Others honored were Mary E. Poncin of Sun Valley, who at 77 still spearheads anti-graffiti efforts in her neighborhood; Elaine Bush of Granada Hills for her work with the North Valley Coalition and the Granada Hillside Property Owners Assn.; Joyce Oldaker of Lake View Terrace for her work with Brainard Avenue Elementary School, and Lily and Quentin Nelson of Mission Hills for their fund-raising efforts for the San Fernando Valley Historical Society.

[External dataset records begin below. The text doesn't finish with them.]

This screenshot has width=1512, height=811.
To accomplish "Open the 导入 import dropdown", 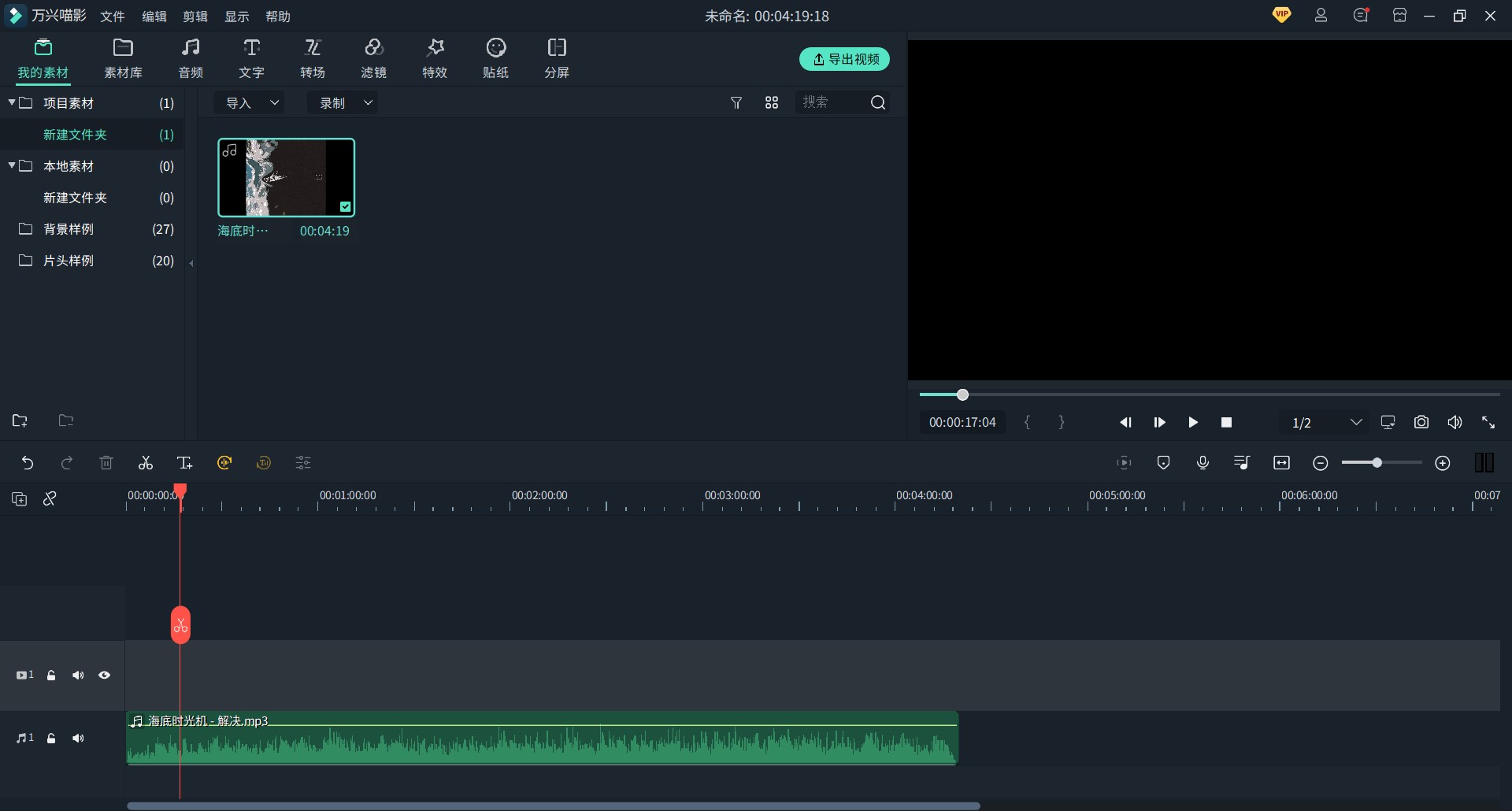I will point(250,102).
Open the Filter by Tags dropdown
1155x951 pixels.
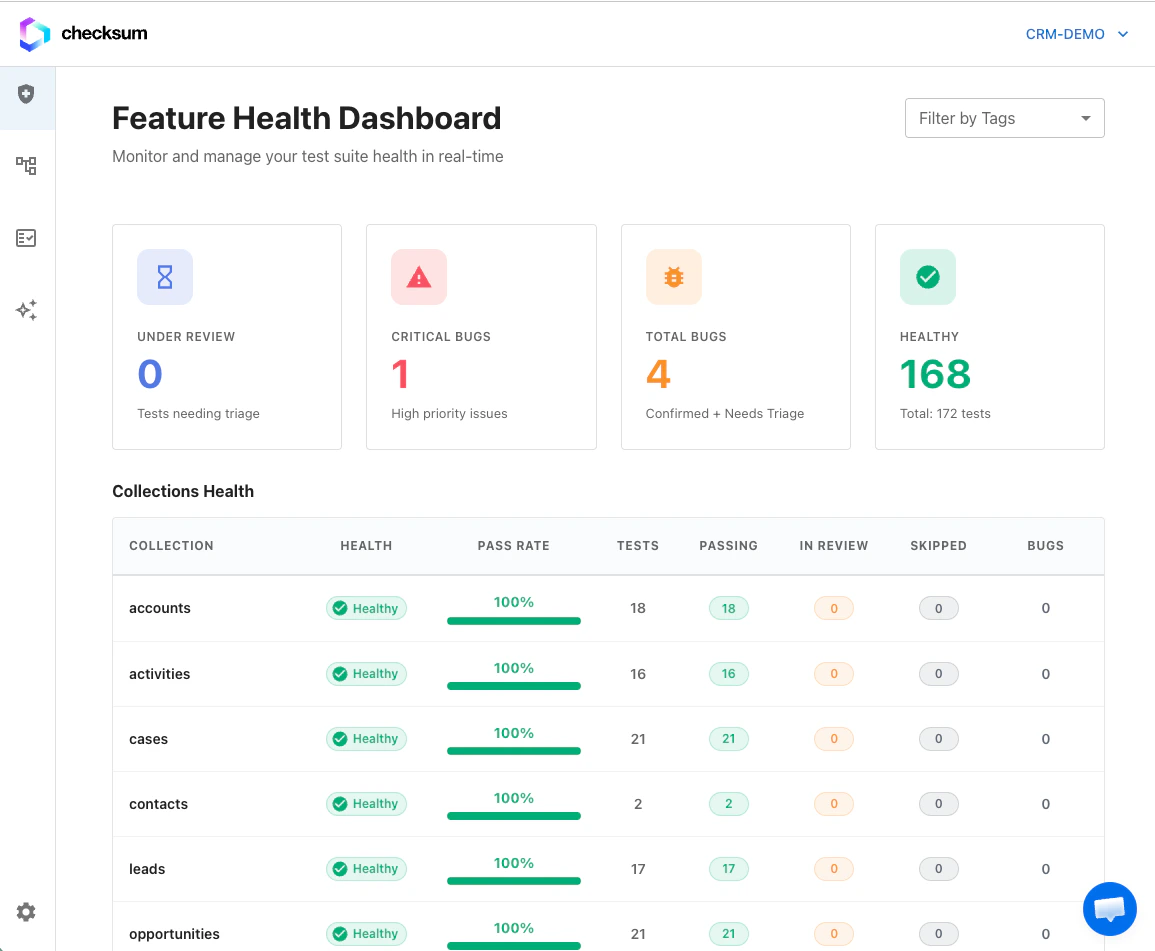point(1004,118)
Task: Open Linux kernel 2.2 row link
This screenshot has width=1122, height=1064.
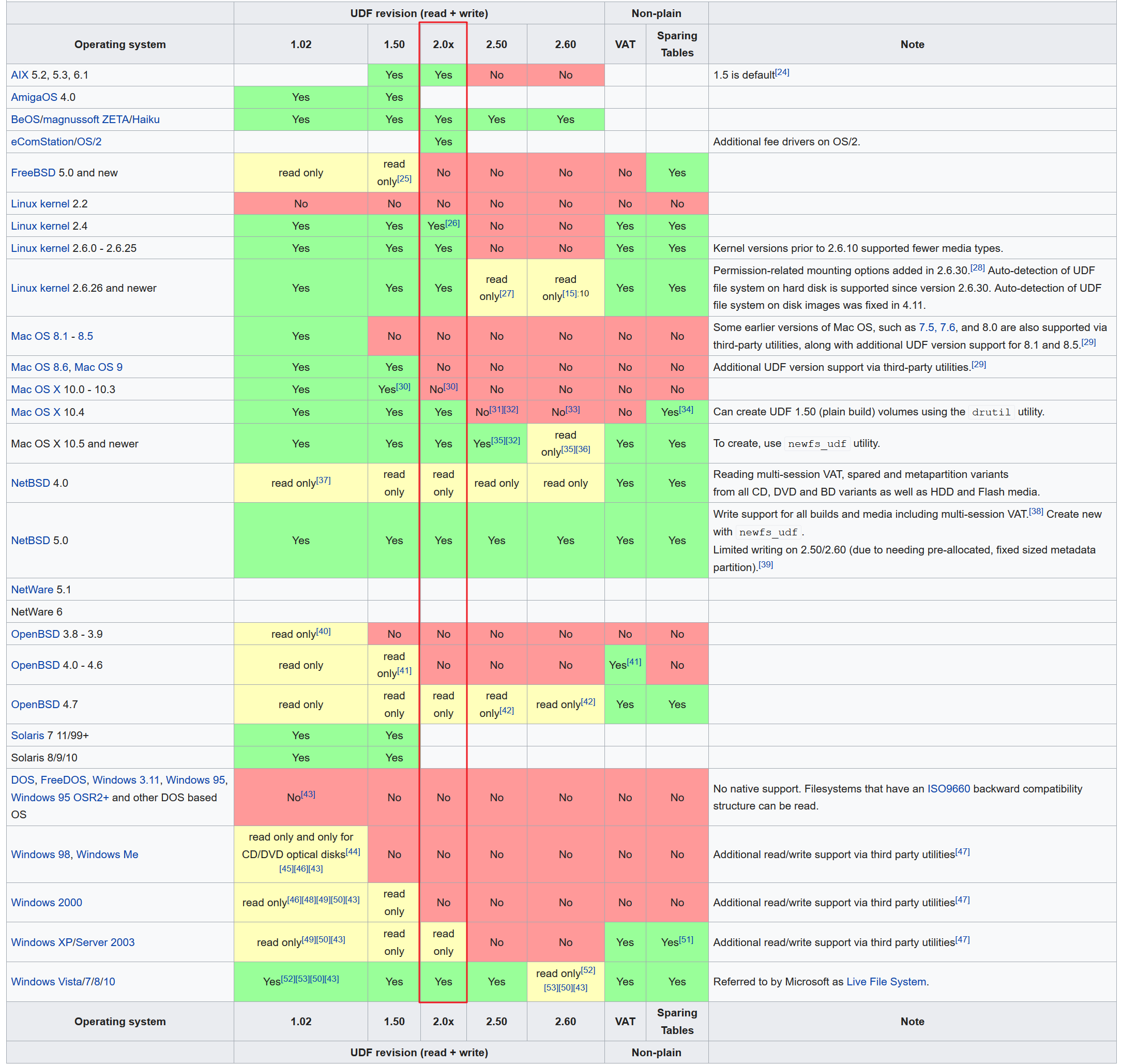Action: point(40,204)
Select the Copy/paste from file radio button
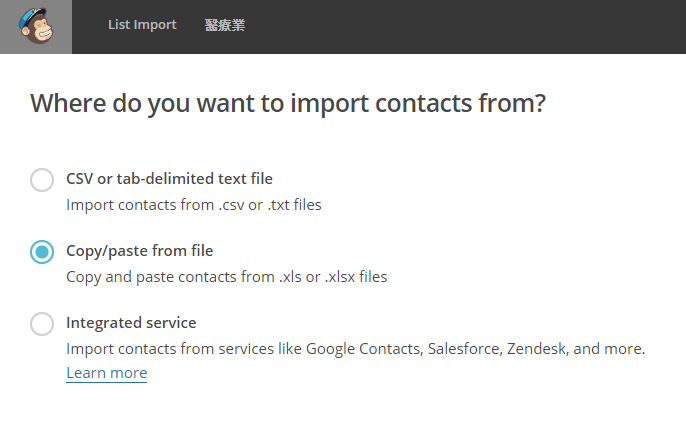Image resolution: width=686 pixels, height=443 pixels. click(x=42, y=252)
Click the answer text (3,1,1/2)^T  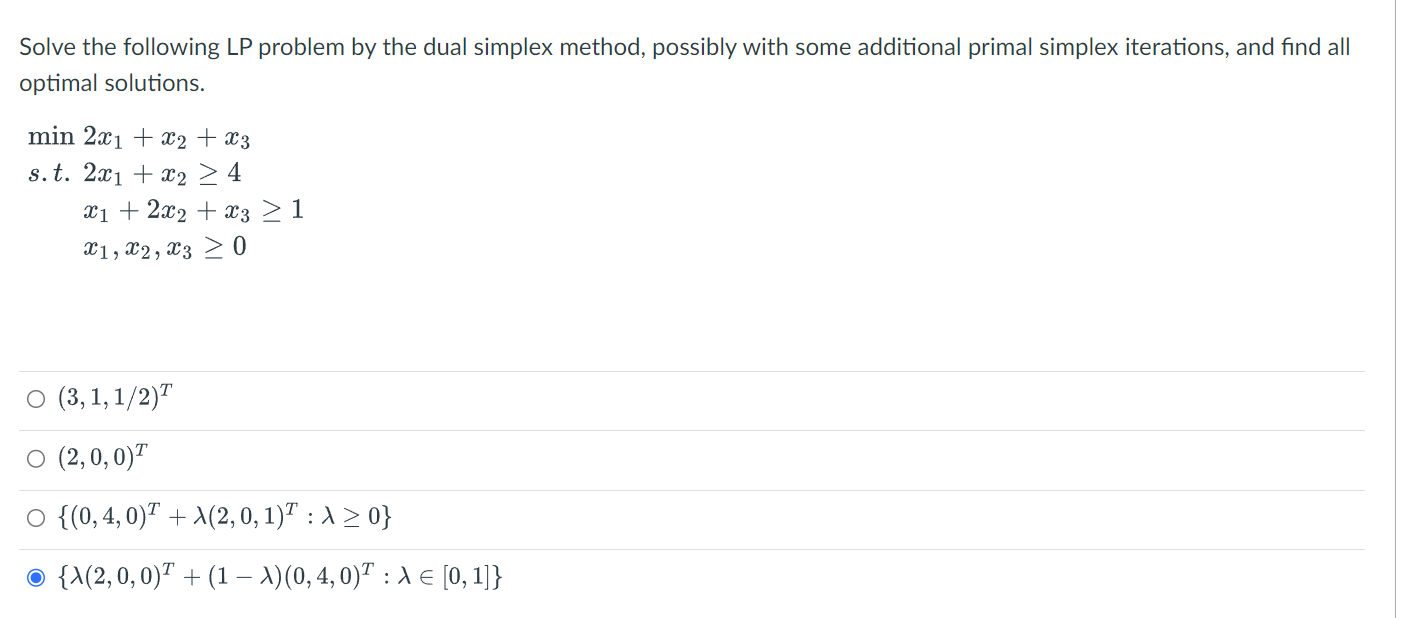[x=111, y=398]
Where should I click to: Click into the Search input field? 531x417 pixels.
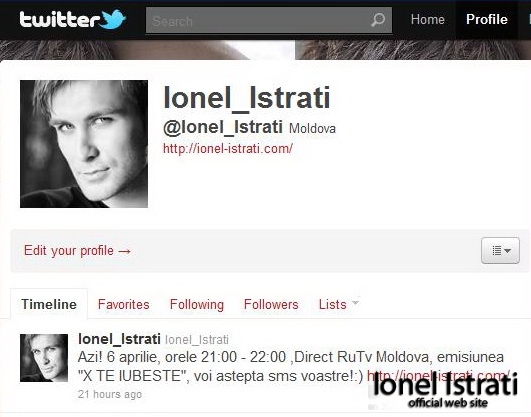click(269, 20)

More award winners were Rosa Garcia of North Hollywood for her work with Arminta Street School; Miguel and Rosario Espinoza of Pacoima, founders of the Pinney-Bradley Neighborhood Watch; John Damiano of Panorama City, who organizes excursions for senior citizens, and Margaret Whittington of Sylmar, who helped form the Sylmar Neighborhood Watch Network and Sylmar Graffiti Busters Inc.

Even as Whittington received her award, she campaigned for a cause, urging people to sign a petition against a program sponsored by the Los Angeles Cultural Arts Department to fund neighborhood graffiti artists.

“We must stop this insanity that is now called graffiti art,” Whittington said. “This will only lead to more vandalism.”

Kaiser Permanente also presented its annual $25,000 “Good Neighbor” grant to New Directions for Youth, a nonprofit agency that will start a program for troubled youths.